=== What you have to do ===
Quote the entries in full, character for character, without their images.

= = = =

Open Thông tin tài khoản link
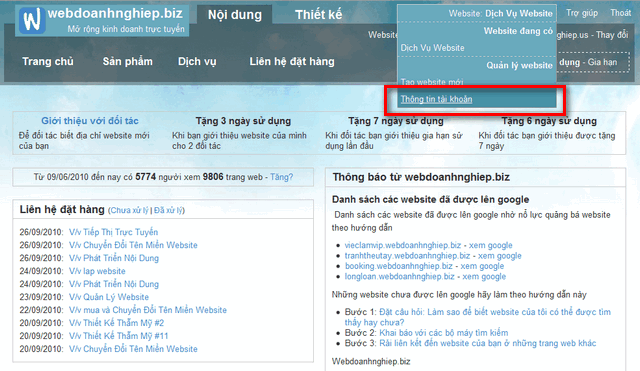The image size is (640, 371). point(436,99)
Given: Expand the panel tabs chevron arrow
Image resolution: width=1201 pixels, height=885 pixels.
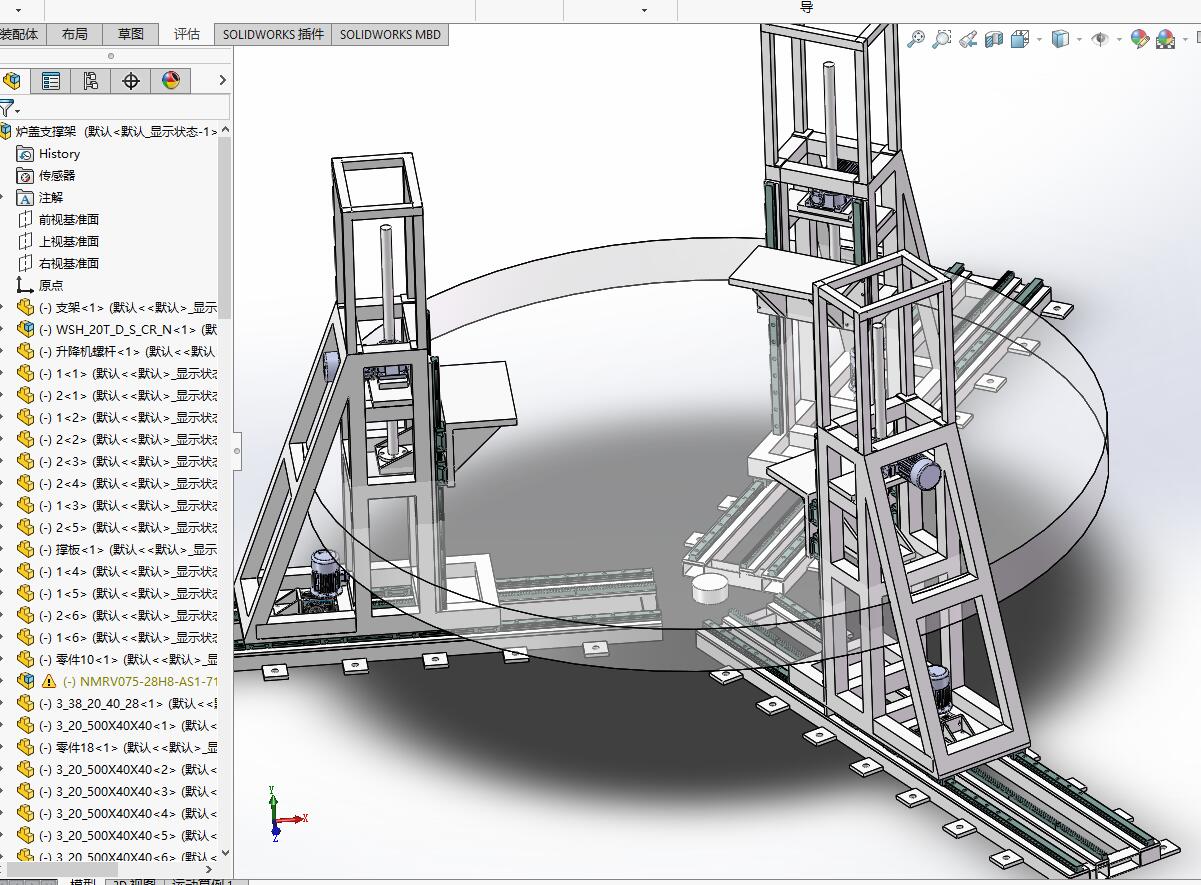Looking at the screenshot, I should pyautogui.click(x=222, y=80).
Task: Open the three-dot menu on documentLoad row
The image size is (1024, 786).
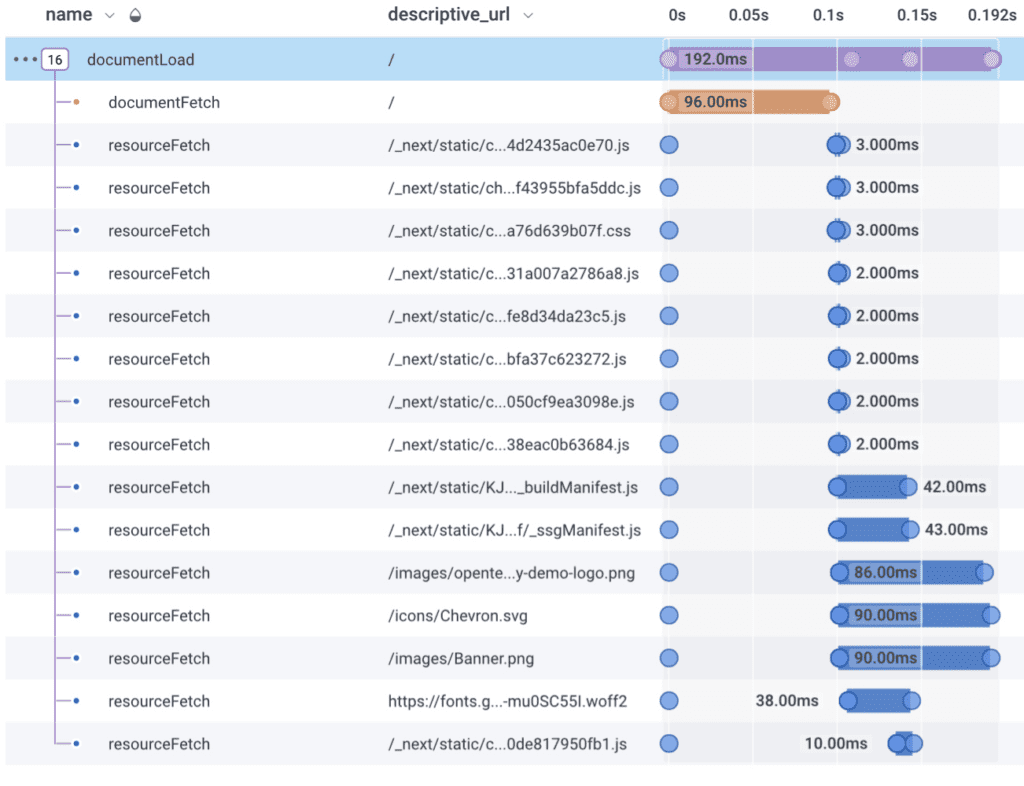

= = = =

=== Result below ===
Open Thông tin tài khoản link
The image size is (640, 371). point(436,99)
Given: Expand the panel tabs chevron arrow
Image resolution: width=1201 pixels, height=885 pixels.
Looking at the screenshot, I should pyautogui.click(x=222, y=80).
Task: Open the three-dot menu on documentLoad row
The image size is (1024, 786).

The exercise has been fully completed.